Email updates

Keep up to date with the latest news and content from BMC Medical Informatics and Decision Making and BioMed Central.

Open Access Research article

Willingness to share personal health record data for care improvement and public health: a survey of experienced personal health record users

Elissa R Weitzman124*, Skyler Kelemen1, Liljana Kaci1 and Kenneth D Mandl1345

Author Affiliations

1 Children’s Hospital Informatics Program, Children’s Hospital Boston, Boston, MA, USA

2 Division of Adolescent Medicine, Children’s Hospital Boston, Boston, MA, USA

3 Division of Emergency Medicine, Children’s Hospital Boston, Boston, MA, USA

4 Department of Pediatrics, Harvard Medical School, Boston, MA, USA

5 Manton Center for Orphan Disease Research, Children’s Hospital Boston, Boston, MA, USA

For all author emails, please log on.

BMC Medical Informatics and Decision Making 2012, 12:39  doi:10.1186/1472-6947-12-39

Published: 22 May 2012

Abstract

Background

Data stored in personally controlled health records (PCHRs) may hold value for clinicians and public health entities, if patients and their families will share them. We sought to characterize consumer willingness and unwillingness (reticence) to share PCHR data across health topics, and with different stakeholders, to advance understanding of this issue.

Methods

Cross-sectional 2009 Web survey of repeat PCHR users who were patients over 18 years old or parents of patients, to assess willingness to share their PCHR data with an-out-of-hospital provider to support care, and the state/local public health authority to support monitoring; the odds of reticence to share PCHR information about ten exemplary health topics were estimated using a repeated measures approach.

Results

Of 261 respondents (56% response rate), more reported they would share all information with the state/local public health authority (63.3%) than with an out-of-hospital provider (54.1%) (OR 1.5, 95% CI 1.1, 1.9; p = .005); few would not share any information with these parties (respectively, 7.9% and 5.2%).
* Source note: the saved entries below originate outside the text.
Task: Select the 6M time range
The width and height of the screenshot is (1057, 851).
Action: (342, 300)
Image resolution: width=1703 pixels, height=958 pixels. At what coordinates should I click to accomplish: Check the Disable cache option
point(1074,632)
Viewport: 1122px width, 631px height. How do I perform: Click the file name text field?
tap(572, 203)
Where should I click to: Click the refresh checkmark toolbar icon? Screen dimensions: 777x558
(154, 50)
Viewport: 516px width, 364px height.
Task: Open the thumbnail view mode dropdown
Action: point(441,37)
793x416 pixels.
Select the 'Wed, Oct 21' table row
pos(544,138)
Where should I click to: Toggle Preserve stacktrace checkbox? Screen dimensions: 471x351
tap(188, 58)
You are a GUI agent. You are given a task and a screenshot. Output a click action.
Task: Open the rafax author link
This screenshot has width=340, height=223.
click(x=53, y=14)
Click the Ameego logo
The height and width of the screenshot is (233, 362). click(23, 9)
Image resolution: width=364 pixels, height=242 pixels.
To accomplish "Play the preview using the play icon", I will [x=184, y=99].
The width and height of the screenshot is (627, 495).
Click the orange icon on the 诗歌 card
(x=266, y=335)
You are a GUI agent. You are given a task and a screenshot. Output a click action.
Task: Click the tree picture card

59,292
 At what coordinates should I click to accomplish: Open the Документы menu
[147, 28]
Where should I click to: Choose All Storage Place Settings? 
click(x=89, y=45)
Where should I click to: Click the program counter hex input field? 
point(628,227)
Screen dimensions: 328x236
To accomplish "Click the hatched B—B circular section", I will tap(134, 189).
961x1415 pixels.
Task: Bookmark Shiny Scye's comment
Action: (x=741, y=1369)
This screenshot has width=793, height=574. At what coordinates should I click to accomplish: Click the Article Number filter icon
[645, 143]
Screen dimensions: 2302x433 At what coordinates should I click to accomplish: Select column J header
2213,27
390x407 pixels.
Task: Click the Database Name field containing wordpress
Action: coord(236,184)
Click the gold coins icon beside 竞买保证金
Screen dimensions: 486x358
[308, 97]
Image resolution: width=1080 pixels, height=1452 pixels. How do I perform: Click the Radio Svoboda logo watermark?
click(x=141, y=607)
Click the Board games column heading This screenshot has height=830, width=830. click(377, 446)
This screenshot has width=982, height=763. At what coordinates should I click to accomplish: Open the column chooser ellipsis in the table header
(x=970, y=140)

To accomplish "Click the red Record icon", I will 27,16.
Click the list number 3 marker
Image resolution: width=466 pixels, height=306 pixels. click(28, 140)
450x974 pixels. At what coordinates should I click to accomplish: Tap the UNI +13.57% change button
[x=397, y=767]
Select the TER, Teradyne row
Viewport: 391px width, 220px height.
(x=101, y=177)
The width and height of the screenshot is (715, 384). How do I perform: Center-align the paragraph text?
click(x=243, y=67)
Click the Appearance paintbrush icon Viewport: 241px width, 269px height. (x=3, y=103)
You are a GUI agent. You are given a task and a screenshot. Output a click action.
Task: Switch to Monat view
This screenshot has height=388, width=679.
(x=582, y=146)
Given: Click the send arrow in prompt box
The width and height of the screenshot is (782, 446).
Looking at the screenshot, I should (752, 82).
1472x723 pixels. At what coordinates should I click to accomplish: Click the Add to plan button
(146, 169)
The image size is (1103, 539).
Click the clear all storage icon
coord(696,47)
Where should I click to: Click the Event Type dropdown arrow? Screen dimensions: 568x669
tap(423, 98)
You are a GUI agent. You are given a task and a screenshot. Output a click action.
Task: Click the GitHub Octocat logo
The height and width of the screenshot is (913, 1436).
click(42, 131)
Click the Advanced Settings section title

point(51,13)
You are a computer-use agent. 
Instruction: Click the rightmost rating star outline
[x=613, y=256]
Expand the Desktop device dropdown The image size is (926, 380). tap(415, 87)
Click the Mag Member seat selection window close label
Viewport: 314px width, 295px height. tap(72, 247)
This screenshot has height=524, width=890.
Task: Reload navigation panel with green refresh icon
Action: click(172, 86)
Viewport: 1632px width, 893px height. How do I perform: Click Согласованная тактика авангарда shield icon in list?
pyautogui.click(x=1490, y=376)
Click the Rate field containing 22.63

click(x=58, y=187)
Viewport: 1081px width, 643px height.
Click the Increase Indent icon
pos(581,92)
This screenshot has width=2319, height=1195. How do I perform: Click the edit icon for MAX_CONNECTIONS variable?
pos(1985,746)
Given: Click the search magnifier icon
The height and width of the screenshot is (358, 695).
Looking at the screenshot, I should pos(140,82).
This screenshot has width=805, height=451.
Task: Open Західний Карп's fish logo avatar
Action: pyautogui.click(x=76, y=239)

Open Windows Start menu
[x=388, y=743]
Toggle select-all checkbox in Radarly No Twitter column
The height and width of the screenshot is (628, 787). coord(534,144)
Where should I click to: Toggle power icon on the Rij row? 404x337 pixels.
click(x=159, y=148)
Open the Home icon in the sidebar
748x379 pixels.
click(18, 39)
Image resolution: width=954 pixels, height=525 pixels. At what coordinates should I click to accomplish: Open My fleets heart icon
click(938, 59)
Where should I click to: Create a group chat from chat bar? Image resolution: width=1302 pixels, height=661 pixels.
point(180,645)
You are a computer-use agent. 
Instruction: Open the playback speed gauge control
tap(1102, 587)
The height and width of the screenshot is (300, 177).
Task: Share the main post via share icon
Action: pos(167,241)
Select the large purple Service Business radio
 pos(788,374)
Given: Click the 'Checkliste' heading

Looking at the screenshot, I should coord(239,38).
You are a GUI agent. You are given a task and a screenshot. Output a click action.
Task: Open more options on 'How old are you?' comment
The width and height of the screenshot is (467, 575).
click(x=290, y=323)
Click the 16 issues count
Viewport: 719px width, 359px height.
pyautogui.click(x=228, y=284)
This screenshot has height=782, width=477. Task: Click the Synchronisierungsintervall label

For public health sharing, reticence was higher for most topics compared to contagious illness (ORs 4.9 to 1.4, all p-values < .05), and reflected concern about anonymity (47.2%), government insensitivity (41.5%), discrimination (24%). For provider sharing, reticence was higher for all topics compared to contagious illness (ORs 6.3 to 1.5, all p-values < .05), and reflected concern for relevance (52%), disclosure to insurance (47.6%) and/or family (20.5%).

Conclusions

Pediatric patients and their families are often willing to share electronic health information to support health improvement, but remain cautious. Robust trust models for PCHR sharing are needed.